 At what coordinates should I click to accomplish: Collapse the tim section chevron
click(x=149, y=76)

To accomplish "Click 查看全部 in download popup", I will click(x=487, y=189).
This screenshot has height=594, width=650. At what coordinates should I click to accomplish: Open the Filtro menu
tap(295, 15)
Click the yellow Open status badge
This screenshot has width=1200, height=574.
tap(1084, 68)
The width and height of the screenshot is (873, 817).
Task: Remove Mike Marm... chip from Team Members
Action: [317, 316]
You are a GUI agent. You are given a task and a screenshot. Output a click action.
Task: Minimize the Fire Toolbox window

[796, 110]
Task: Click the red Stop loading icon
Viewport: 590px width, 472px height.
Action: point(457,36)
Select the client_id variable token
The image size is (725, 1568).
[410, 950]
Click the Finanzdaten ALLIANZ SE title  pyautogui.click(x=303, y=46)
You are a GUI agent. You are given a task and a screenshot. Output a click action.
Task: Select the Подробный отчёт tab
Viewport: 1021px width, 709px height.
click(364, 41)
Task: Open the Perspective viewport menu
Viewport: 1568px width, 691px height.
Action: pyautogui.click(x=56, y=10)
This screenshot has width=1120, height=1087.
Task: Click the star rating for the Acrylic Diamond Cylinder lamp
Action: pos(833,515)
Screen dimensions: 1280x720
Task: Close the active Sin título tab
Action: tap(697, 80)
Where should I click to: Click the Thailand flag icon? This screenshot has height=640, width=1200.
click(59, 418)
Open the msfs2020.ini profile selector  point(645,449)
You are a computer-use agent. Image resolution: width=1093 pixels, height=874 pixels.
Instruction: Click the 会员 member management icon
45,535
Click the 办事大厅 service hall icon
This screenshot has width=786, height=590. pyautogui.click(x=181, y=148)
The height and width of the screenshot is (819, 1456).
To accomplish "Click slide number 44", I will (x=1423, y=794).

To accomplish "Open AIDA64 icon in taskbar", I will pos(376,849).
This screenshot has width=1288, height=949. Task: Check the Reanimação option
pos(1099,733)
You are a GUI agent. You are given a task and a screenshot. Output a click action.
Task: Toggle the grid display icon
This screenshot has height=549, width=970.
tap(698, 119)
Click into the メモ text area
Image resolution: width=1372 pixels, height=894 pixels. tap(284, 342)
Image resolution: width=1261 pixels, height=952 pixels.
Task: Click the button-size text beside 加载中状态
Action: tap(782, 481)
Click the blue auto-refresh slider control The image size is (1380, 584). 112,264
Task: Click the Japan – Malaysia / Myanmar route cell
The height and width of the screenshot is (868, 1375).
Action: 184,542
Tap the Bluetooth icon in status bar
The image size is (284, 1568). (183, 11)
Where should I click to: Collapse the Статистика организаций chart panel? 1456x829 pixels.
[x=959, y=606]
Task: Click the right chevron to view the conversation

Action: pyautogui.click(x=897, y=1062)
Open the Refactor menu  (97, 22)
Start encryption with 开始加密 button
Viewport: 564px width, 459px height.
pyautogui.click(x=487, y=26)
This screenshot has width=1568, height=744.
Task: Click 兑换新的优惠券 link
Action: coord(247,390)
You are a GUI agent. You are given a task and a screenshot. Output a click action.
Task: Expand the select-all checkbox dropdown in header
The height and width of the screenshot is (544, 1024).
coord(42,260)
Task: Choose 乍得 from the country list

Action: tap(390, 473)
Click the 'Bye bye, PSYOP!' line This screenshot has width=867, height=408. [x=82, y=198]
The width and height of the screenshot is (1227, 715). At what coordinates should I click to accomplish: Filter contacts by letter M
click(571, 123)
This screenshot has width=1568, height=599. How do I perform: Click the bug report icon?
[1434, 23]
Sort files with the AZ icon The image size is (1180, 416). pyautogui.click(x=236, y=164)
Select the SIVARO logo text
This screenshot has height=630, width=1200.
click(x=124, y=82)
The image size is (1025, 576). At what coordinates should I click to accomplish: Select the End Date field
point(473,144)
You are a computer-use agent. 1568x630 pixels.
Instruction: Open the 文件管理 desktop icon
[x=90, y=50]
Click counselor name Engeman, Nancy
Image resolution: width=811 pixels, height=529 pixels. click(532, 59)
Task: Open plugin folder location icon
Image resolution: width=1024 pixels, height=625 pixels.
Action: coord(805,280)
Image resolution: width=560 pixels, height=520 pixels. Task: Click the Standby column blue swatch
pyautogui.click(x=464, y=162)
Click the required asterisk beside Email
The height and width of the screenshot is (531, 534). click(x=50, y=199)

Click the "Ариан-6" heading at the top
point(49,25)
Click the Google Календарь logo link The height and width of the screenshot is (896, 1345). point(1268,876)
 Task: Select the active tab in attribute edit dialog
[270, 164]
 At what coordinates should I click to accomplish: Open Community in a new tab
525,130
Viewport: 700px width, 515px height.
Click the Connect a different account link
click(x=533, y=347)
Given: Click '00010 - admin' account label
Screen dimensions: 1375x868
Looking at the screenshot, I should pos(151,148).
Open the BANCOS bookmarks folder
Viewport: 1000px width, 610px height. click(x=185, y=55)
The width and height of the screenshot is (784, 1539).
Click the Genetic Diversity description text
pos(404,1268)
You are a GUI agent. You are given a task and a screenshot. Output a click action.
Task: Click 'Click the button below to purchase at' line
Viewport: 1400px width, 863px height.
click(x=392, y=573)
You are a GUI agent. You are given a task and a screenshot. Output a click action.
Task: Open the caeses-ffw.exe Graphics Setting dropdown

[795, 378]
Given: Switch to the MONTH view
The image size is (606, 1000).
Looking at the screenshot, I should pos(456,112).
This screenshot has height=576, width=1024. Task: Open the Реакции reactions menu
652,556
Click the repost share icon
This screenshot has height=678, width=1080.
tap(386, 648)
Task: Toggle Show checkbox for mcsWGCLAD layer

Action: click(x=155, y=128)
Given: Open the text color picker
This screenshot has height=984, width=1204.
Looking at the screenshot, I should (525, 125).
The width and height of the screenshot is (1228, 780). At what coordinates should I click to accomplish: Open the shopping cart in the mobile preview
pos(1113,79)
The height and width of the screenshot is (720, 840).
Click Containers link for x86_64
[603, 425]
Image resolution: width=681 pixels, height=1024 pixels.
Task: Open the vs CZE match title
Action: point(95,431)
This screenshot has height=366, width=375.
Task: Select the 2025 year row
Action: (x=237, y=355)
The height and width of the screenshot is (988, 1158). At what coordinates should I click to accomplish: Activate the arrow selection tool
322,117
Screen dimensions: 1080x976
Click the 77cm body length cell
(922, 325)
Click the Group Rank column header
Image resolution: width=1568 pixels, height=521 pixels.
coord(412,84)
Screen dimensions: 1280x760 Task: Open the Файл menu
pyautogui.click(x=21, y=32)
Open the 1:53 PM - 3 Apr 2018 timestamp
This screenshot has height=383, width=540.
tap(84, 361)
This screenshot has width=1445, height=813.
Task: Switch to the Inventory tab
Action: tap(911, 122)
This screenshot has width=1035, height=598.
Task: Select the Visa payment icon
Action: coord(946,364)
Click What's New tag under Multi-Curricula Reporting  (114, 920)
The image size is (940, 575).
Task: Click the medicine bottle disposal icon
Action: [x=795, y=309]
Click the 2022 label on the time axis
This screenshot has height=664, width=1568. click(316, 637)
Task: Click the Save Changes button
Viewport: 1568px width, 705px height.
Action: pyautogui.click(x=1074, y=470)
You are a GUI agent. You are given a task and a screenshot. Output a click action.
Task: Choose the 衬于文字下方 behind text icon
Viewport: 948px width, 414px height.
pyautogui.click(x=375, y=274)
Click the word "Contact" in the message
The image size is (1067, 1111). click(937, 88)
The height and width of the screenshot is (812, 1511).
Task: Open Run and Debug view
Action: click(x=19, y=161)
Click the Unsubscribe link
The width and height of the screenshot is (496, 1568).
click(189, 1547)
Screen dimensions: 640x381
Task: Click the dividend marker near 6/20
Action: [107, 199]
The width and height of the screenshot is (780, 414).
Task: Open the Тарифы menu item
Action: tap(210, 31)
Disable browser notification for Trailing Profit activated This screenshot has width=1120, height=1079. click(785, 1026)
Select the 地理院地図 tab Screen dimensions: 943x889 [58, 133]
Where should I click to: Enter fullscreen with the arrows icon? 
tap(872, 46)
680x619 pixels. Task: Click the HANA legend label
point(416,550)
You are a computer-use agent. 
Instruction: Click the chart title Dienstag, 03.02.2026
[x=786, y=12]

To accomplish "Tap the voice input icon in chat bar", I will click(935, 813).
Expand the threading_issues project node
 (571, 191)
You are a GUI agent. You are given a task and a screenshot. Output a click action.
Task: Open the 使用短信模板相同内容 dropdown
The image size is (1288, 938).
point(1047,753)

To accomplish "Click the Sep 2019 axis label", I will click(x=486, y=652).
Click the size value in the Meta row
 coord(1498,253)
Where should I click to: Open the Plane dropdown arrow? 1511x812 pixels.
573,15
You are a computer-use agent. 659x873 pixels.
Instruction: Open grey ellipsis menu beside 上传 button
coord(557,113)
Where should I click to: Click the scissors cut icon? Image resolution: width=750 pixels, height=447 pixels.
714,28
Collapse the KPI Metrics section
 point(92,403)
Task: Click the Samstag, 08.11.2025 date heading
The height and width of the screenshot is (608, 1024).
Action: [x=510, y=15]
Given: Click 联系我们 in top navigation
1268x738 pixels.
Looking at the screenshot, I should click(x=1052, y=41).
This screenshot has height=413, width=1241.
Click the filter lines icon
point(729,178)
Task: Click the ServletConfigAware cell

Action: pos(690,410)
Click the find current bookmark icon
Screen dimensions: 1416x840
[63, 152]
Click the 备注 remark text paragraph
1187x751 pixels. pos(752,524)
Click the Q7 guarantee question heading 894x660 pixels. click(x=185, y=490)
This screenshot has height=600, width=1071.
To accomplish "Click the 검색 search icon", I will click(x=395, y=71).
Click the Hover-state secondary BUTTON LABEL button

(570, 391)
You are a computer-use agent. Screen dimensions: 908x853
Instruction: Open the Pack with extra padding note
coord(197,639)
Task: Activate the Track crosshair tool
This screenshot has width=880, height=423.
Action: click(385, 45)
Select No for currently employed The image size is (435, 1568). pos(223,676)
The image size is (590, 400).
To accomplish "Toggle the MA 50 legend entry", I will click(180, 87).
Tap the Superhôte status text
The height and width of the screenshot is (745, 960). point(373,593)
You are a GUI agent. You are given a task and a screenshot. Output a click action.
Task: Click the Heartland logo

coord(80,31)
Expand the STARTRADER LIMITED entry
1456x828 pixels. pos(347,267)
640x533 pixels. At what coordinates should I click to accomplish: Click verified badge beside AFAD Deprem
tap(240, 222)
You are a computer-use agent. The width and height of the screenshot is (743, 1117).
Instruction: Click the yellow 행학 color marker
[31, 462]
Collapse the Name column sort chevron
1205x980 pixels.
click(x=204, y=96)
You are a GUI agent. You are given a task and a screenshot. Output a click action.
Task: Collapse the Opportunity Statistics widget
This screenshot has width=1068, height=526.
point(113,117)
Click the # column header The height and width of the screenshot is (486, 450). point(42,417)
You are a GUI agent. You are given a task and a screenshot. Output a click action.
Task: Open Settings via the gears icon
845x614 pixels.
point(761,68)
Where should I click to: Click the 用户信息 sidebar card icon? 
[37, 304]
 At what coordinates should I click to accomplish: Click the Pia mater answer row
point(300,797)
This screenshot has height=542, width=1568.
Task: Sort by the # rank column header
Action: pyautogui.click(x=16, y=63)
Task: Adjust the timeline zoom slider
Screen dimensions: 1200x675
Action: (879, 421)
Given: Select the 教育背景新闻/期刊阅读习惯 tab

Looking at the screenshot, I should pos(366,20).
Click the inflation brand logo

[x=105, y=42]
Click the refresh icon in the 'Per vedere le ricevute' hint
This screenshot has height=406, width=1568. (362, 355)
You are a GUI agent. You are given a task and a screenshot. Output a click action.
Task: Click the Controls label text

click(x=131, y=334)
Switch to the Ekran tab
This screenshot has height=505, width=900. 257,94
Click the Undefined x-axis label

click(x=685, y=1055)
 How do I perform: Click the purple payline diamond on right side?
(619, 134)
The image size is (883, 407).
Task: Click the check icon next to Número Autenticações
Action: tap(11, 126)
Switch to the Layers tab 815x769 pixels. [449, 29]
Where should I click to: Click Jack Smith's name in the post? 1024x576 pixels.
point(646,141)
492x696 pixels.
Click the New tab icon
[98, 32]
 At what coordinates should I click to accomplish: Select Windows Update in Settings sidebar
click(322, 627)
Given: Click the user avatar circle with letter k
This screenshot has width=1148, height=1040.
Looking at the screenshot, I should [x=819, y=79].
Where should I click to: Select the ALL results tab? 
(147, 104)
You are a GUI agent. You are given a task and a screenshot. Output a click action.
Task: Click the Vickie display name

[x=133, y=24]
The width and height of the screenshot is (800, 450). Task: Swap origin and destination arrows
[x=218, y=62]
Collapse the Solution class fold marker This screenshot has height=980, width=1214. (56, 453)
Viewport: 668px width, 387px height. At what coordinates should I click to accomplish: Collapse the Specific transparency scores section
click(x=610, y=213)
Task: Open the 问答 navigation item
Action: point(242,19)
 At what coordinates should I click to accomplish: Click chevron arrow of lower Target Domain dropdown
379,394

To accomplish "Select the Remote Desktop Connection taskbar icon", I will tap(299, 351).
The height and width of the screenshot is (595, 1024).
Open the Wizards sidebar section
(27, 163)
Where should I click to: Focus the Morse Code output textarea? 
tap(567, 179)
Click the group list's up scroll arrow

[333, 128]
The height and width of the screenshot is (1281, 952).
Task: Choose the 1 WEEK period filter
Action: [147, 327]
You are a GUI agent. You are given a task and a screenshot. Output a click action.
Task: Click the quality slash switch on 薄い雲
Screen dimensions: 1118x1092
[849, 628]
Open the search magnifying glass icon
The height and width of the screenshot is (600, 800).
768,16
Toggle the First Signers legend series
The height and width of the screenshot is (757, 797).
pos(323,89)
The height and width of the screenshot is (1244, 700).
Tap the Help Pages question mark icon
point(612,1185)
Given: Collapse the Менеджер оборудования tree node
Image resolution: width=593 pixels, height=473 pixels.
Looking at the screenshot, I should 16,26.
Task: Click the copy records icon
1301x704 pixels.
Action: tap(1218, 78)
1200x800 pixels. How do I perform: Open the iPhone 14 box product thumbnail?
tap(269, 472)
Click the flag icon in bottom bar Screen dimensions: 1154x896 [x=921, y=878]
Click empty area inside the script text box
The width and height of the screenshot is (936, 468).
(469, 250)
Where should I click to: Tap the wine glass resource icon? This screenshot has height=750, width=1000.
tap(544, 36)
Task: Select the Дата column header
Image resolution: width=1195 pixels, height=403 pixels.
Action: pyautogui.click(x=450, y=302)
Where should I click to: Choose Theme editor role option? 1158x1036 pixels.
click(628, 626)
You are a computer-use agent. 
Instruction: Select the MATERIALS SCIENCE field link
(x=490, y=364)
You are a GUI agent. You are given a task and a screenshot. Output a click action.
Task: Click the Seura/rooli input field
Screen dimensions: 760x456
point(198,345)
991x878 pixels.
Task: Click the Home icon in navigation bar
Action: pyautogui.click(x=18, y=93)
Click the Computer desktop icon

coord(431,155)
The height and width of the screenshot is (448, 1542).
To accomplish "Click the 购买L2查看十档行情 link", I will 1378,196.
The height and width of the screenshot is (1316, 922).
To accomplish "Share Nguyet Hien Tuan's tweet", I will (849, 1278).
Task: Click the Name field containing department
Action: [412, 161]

● ● ● ●

[YOUR ASSIGNMENT] Take every line from the records that holds "taskbar" and copy it down.

[RESPONSE TO THE TASK]
To accomplish "Open AIDA64 icon in taskbar", I will pos(376,849).
To accomplish "Select the Remote Desktop Connection taskbar icon", I will tap(299, 351).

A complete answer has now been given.